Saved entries
┏━━
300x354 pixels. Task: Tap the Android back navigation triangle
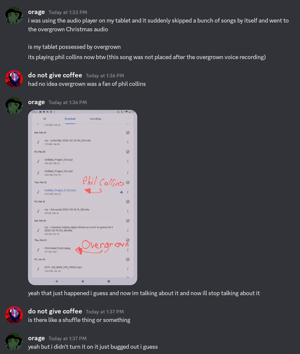click(56, 281)
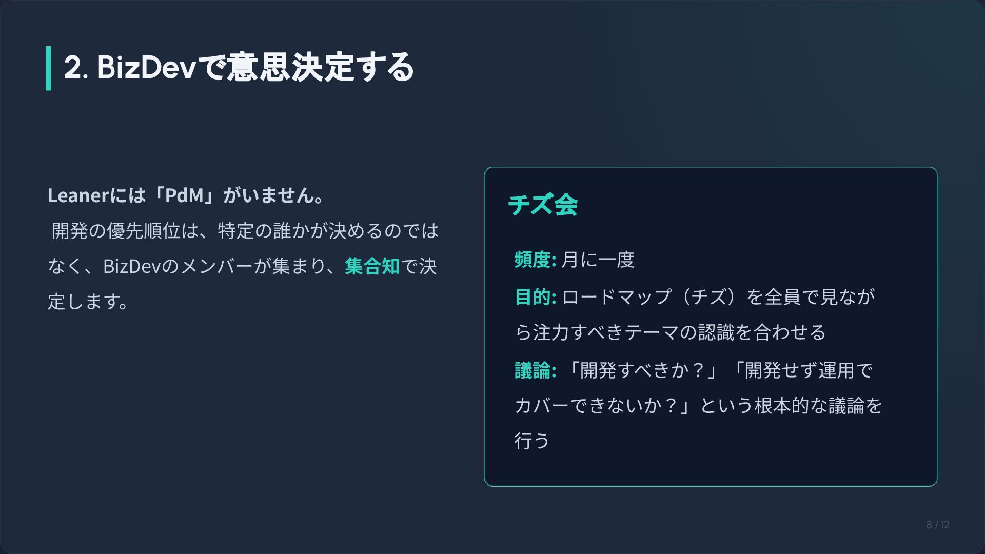Click the highlighted word "集合知"
This screenshot has width=985, height=554.
[372, 266]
┗━━
How to complete this task
Would you provide an exact, picture-free copy of the data above?

Result of the exercise
300x354 pixels. Task: Tap the Android back navigation triangle
click(56, 281)
Click the highlighted word "集合知"
This screenshot has width=985, height=554.
[372, 266]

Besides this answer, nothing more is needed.